The lid fell in the sink, taking most of the linguine with it.
I stood there open-mouthed for a while, sighed miserably and then got more pasta out of the packet.
We're not there yet; that's not the physics problem. In fact, I almost wish that the laws of physics had given me that 'problem', by stopping working over the sink*, allowing the pasta to miraculously stick to the pan and defy gravity altogether. That kind of physics problem, I would have been alright with, even if Newton himself had seen it!
Though, there definitely wouldn't have been room for Sir Isaac and his ego, in my kitchen. Besides, he'd have been distracted by the iPad blaring out the thoughts of an American preacher from the wall.
A few minutes later, I successfully drained the new pasta and dumped it sloppily into a bowl. Then I spooned out the sauce and dolloped it onto the pasta. Then I sprinkled grated cheese on the top and carried the mountainous bowl into the other room, ready to eat it - the pasta, not the bowl.
And eat it, I just did. It was actually really nice! It was a kind of beautiful, flavoursome, cheesy, linguine bolognese.
The physics problem then, is not cooking or eating, or superstring pasta. It's time. How in the world is it now 10 of the actual pm?

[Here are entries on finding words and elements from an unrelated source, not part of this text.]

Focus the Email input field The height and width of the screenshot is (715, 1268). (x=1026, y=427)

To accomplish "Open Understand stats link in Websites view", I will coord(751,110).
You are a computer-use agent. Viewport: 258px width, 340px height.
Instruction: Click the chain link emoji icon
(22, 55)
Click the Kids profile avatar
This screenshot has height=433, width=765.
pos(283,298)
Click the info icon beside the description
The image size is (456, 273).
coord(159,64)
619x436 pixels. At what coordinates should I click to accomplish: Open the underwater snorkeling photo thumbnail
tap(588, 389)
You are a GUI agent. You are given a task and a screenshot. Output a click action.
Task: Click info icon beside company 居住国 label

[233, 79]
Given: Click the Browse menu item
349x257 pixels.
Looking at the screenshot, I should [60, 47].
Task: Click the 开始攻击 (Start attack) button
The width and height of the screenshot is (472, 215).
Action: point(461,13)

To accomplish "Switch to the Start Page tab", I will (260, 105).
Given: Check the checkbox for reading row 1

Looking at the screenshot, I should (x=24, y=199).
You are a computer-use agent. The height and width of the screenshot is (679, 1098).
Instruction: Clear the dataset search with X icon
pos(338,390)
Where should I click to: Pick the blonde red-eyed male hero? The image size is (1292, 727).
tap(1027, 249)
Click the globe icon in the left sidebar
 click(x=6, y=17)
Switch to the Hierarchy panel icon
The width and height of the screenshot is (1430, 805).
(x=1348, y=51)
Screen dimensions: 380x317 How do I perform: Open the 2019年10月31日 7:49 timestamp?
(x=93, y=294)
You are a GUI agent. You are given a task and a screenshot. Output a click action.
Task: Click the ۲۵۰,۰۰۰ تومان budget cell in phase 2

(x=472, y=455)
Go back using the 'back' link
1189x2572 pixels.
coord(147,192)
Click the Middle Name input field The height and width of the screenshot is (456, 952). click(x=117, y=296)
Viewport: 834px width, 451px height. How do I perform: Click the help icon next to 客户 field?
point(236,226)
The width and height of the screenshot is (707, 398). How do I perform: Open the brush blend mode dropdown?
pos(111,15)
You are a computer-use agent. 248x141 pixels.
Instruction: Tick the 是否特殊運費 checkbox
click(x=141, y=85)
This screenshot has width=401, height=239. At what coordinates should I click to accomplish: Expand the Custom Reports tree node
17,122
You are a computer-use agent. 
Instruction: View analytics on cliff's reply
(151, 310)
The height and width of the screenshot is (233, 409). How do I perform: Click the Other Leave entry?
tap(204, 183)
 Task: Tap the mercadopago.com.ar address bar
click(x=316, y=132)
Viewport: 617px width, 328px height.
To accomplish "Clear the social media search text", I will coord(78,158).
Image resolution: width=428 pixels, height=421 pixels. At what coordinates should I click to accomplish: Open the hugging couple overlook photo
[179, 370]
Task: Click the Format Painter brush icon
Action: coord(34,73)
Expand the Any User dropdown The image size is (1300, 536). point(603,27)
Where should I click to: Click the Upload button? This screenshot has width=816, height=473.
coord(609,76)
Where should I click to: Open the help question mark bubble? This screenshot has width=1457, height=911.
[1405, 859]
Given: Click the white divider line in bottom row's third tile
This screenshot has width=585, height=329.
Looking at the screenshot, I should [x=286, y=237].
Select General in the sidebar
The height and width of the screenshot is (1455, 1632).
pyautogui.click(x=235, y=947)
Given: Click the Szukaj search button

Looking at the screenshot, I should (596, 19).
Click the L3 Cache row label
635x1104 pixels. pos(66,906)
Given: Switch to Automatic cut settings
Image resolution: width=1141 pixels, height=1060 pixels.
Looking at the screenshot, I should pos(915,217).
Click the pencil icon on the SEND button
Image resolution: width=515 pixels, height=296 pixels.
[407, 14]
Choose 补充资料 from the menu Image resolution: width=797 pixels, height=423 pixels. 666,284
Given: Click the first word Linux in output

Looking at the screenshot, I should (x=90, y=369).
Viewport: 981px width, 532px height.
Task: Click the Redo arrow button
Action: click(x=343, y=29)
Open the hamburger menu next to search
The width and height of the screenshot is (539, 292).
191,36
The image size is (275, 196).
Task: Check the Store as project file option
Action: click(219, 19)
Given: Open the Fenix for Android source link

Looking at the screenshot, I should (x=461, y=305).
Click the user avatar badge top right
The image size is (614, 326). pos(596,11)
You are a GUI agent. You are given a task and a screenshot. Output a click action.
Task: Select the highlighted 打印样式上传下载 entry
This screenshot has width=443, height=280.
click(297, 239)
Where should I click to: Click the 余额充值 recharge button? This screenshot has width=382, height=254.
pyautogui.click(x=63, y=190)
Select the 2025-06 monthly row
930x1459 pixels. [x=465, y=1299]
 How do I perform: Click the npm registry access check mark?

I haven't even done my daily stint of washing up yet! Where in this ridiculous universe has the time gone? Where?
And where, tell me, was this terrible time-thief this morning, when I was in a meeting with a PowerPoint presentation containing a mind-bending word-density of about 200 words per slide?
Unfortunately, I don't think we'll ever get to solve such physics problems. Pasta will continue to fall out of the pan and into the sink when you want to eat it, and will proceed to stick to the pan like stringy limpets... the very second you're ready to wash the pan up. Time will keep accelerating when you're not noticing, and slow right down to a dead stop whenever you're trying to stay awake in a status meeting, and at some point on such evenings of pondering like this, I will once again make a note to remind myself to buy a colander next time I'm in Sainsbury's in the slim hope that next Monday... I'll actually remember.
*Very importantly, specifically over my sink and nowhere else in the Universe. I can't stress that enough.